#### DATASET RECORDS ####

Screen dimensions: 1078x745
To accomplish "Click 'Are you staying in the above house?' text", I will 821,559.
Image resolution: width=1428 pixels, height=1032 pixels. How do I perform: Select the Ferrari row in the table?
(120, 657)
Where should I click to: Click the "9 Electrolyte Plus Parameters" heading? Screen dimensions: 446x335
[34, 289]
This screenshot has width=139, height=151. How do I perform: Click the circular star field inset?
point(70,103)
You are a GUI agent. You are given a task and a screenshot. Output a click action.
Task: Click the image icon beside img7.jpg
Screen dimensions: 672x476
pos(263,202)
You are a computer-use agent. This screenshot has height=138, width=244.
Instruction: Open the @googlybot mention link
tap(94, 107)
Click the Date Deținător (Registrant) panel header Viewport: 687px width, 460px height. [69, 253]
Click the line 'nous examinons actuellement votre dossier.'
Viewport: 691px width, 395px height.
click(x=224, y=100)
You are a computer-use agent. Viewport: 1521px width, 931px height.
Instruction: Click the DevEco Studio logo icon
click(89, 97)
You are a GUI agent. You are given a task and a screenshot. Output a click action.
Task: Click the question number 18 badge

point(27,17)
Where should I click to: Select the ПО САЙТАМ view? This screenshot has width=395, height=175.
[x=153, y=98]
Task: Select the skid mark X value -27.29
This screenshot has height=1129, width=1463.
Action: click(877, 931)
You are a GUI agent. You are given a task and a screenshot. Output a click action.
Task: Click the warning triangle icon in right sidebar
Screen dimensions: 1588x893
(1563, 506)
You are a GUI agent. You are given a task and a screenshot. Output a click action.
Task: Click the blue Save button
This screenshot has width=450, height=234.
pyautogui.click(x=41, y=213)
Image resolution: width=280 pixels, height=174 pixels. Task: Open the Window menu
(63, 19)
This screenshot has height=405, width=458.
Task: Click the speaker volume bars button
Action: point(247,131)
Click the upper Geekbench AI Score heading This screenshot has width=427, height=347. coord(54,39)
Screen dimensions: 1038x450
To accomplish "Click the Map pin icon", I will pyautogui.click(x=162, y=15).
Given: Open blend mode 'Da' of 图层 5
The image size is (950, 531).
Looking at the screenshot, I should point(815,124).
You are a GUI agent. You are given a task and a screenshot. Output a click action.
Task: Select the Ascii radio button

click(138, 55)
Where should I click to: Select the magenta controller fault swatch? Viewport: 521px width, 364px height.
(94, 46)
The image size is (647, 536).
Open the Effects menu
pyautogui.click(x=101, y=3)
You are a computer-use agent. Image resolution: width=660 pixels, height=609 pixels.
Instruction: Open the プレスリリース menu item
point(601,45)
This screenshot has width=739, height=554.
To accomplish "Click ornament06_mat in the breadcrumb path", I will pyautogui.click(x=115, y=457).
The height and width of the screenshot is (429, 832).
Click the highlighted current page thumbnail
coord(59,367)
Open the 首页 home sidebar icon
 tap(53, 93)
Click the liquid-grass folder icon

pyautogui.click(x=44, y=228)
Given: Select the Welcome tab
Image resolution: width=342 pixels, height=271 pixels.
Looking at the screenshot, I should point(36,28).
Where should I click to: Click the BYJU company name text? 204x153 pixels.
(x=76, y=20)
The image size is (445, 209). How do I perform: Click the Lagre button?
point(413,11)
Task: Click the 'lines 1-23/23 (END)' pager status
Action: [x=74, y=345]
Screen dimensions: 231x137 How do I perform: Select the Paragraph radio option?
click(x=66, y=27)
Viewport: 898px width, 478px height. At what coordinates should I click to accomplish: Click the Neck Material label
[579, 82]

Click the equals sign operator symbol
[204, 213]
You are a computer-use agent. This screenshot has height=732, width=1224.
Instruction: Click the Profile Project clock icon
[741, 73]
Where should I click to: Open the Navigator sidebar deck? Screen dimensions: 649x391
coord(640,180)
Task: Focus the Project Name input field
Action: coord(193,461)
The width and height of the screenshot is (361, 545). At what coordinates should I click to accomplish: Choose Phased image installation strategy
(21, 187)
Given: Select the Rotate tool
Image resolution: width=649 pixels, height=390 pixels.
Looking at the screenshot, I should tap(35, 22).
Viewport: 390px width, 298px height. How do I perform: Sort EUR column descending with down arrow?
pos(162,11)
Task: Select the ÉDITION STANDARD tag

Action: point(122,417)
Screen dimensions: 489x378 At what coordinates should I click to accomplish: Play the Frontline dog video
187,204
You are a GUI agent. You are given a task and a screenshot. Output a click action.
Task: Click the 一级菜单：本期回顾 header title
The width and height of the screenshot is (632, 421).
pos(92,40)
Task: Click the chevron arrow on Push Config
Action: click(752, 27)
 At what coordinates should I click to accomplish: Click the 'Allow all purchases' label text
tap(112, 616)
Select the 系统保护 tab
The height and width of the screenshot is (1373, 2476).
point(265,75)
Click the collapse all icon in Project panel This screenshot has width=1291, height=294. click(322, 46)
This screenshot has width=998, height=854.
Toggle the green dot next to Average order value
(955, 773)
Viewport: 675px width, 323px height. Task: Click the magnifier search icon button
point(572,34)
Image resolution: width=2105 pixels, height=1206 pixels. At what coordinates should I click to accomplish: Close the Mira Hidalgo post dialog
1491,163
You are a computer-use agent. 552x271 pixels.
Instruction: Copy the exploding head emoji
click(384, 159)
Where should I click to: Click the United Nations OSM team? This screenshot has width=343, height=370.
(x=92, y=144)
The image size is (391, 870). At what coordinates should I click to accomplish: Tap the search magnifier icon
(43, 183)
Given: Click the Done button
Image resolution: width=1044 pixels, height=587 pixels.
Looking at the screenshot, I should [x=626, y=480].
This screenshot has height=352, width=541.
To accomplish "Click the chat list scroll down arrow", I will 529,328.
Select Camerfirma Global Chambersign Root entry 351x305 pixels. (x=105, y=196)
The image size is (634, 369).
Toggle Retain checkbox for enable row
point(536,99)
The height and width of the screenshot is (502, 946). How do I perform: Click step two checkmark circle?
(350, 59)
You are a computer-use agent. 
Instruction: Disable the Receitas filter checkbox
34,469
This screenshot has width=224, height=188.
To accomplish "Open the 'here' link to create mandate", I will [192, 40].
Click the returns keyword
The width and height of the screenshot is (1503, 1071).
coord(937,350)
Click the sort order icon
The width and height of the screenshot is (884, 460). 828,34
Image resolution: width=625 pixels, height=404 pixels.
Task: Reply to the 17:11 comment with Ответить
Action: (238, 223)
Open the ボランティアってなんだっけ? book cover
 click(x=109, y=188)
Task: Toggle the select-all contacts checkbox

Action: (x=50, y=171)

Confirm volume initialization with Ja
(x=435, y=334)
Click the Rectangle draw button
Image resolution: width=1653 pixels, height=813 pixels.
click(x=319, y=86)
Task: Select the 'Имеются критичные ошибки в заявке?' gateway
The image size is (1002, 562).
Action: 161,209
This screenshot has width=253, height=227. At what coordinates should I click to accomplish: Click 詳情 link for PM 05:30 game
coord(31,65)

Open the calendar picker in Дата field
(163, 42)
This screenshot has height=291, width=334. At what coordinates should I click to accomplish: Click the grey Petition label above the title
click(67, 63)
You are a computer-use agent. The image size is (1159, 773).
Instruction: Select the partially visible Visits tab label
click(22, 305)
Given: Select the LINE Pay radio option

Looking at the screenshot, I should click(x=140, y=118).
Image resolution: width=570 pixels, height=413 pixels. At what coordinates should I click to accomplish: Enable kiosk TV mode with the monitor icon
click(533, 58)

####

SHORT PROBLEM:
Extract every line of the entries above and reproduce each one character for character, with no changes.

OUTPUT FOR THIS TASK:
Screen dimensions: 1078x745
To accomplish "Click 'Are you staying in the above house?' text", I will 821,559.
Image resolution: width=1428 pixels, height=1032 pixels. How do I perform: Select the Ferrari row in the table?
(120, 657)
Where should I click to: Click the "9 Electrolyte Plus Parameters" heading? Screen dimensions: 446x335
[34, 289]
This screenshot has width=139, height=151. How do I perform: Click the circular star field inset?
point(70,103)
You are a GUI agent. You are given a task and a screenshot. Output a click action.
Task: Click the image icon beside img7.jpg
Screen dimensions: 672x476
pos(263,202)
You are a computer-use agent. This screenshot has height=138, width=244.
Instruction: Open the @googlybot mention link
tap(94, 107)
Click the Date Deținător (Registrant) panel header Viewport: 687px width, 460px height. [69, 253]
Click the line 'nous examinons actuellement votre dossier.'
Viewport: 691px width, 395px height.
click(x=224, y=100)
You are a computer-use agent. Viewport: 1521px width, 931px height.
Instruction: Click the DevEco Studio logo icon
click(89, 97)
You are a GUI agent. You are given a task and a screenshot. Output a click action.
Task: Click the question number 18 badge

point(27,17)
Where should I click to: Select the ПО САЙТАМ view? This screenshot has width=395, height=175.
[x=153, y=98]
Task: Select the skid mark X value -27.29
This screenshot has height=1129, width=1463.
Action: click(877, 931)
You are a GUI agent. You are given a task and a screenshot. Output a click action.
Task: Click the warning triangle icon in right sidebar
Screen dimensions: 1588x893
(1563, 506)
You are a GUI agent. You are given a task and a screenshot. Output a click action.
Task: Click the blue Save button
This screenshot has width=450, height=234.
pyautogui.click(x=41, y=213)
Image resolution: width=280 pixels, height=174 pixels. Task: Open the Window menu
(63, 19)
This screenshot has height=405, width=458.
Task: Click the speaker volume bars button
Action: point(247,131)
Click the upper Geekbench AI Score heading This screenshot has width=427, height=347. coord(54,39)
Screen dimensions: 1038x450
To accomplish "Click the Map pin icon", I will pyautogui.click(x=162, y=15).
Given: Open blend mode 'Da' of 图层 5
The image size is (950, 531).
Looking at the screenshot, I should point(815,124).
You are a GUI agent. You are given a task and a screenshot. Output a click action.
Task: Select the Ascii radio button

click(138, 55)
Where should I click to: Select the magenta controller fault swatch? Viewport: 521px width, 364px height.
(94, 46)
The image size is (647, 536).
Open the Effects menu
pyautogui.click(x=101, y=3)
You are a computer-use agent. Image resolution: width=660 pixels, height=609 pixels.
Instruction: Open the プレスリリース menu item
point(601,45)
This screenshot has width=739, height=554.
To accomplish "Click ornament06_mat in the breadcrumb path", I will pyautogui.click(x=115, y=457).
The height and width of the screenshot is (429, 832).
Click the highlighted current page thumbnail
coord(59,367)
Open the 首页 home sidebar icon
 tap(53, 93)
Click the liquid-grass folder icon

pyautogui.click(x=44, y=228)
Given: Select the Welcome tab
Image resolution: width=342 pixels, height=271 pixels.
Looking at the screenshot, I should point(36,28).
Where should I click to: Click the BYJU company name text? 204x153 pixels.
(x=76, y=20)
The image size is (445, 209). How do I perform: Click the Lagre button?
point(413,11)
Task: Click the 'lines 1-23/23 (END)' pager status
Action: [x=74, y=345]
Screen dimensions: 231x137 How do I perform: Select the Paragraph radio option?
click(x=66, y=27)
Viewport: 898px width, 478px height. At what coordinates should I click to accomplish: Click the Neck Material label
[579, 82]

Click the equals sign operator symbol
[204, 213]
You are a computer-use agent. This screenshot has height=732, width=1224.
Instruction: Click the Profile Project clock icon
[741, 73]
Where should I click to: Open the Navigator sidebar deck? Screen dimensions: 649x391
coord(640,180)
Task: Focus the Project Name input field
Action: coord(193,461)
The width and height of the screenshot is (361, 545). At what coordinates should I click to accomplish: Choose Phased image installation strategy
(21, 187)
Given: Select the Rotate tool
Image resolution: width=649 pixels, height=390 pixels.
Looking at the screenshot, I should tap(35, 22).
Viewport: 390px width, 298px height. How do I perform: Sort EUR column descending with down arrow?
pos(162,11)
Task: Select the ÉDITION STANDARD tag

Action: point(122,417)
Screen dimensions: 489x378 At what coordinates should I click to accomplish: Play the Frontline dog video
187,204
You are a GUI agent. You are given a task and a screenshot. Output a click action.
Task: Click the 一级菜单：本期回顾 header title
The width and height of the screenshot is (632, 421).
pos(92,40)
Task: Click the chevron arrow on Push Config
Action: click(752, 27)
 At what coordinates should I click to accomplish: Click the 'Allow all purchases' label text
tap(112, 616)
Select the 系统保护 tab
The height and width of the screenshot is (1373, 2476).
point(265,75)
Click the collapse all icon in Project panel This screenshot has width=1291, height=294. click(322, 46)
This screenshot has width=998, height=854.
Toggle the green dot next to Average order value
(955, 773)
Viewport: 675px width, 323px height. Task: Click the magnifier search icon button
point(572,34)
Image resolution: width=2105 pixels, height=1206 pixels. At what coordinates should I click to accomplish: Close the Mira Hidalgo post dialog
1491,163
You are a computer-use agent. 552x271 pixels.
Instruction: Copy the exploding head emoji
click(384, 159)
Where should I click to: Click the United Nations OSM team? This screenshot has width=343, height=370.
(x=92, y=144)
The image size is (391, 870). At what coordinates should I click to accomplish: Tap the search magnifier icon
(43, 183)
Given: Click the Done button
Image resolution: width=1044 pixels, height=587 pixels.
Looking at the screenshot, I should [x=626, y=480].
This screenshot has height=352, width=541.
To accomplish "Click the chat list scroll down arrow", I will 529,328.
Select Camerfirma Global Chambersign Root entry 351x305 pixels. (x=105, y=196)
The image size is (634, 369).
Toggle Retain checkbox for enable row
point(536,99)
The height and width of the screenshot is (502, 946). How do I perform: Click step two checkmark circle?
(350, 59)
You are a computer-use agent. 
Instruction: Disable the Receitas filter checkbox
34,469
This screenshot has width=224, height=188.
To accomplish "Open the 'here' link to create mandate", I will [192, 40].
Click the returns keyword
The width and height of the screenshot is (1503, 1071).
coord(937,350)
Click the sort order icon
The width and height of the screenshot is (884, 460). 828,34
Image resolution: width=625 pixels, height=404 pixels.
Task: Reply to the 17:11 comment with Ответить
Action: (238, 223)
Open the ボランティアってなんだっけ? book cover
 click(x=109, y=188)
Task: Toggle the select-all contacts checkbox

Action: (x=50, y=171)

Confirm volume initialization with Ja
(x=435, y=334)
Click the Rectangle draw button
Image resolution: width=1653 pixels, height=813 pixels.
click(x=319, y=86)
Task: Select the 'Имеются критичные ошибки в заявке?' gateway
The image size is (1002, 562).
Action: 161,209
This screenshot has width=253, height=227. At what coordinates should I click to accomplish: Click 詳情 link for PM 05:30 game
coord(31,65)

Open the calendar picker in Дата field
(163, 42)
This screenshot has height=291, width=334. At what coordinates should I click to accomplish: Click the grey Petition label above the title
click(67, 63)
You are a computer-use agent. The image size is (1159, 773).
Instruction: Select the partially visible Visits tab label
click(22, 305)
Given: Select the LINE Pay radio option

Looking at the screenshot, I should click(x=140, y=118).
Image resolution: width=570 pixels, height=413 pixels. At what coordinates should I click to accomplish: Enable kiosk TV mode with the monitor icon
click(533, 58)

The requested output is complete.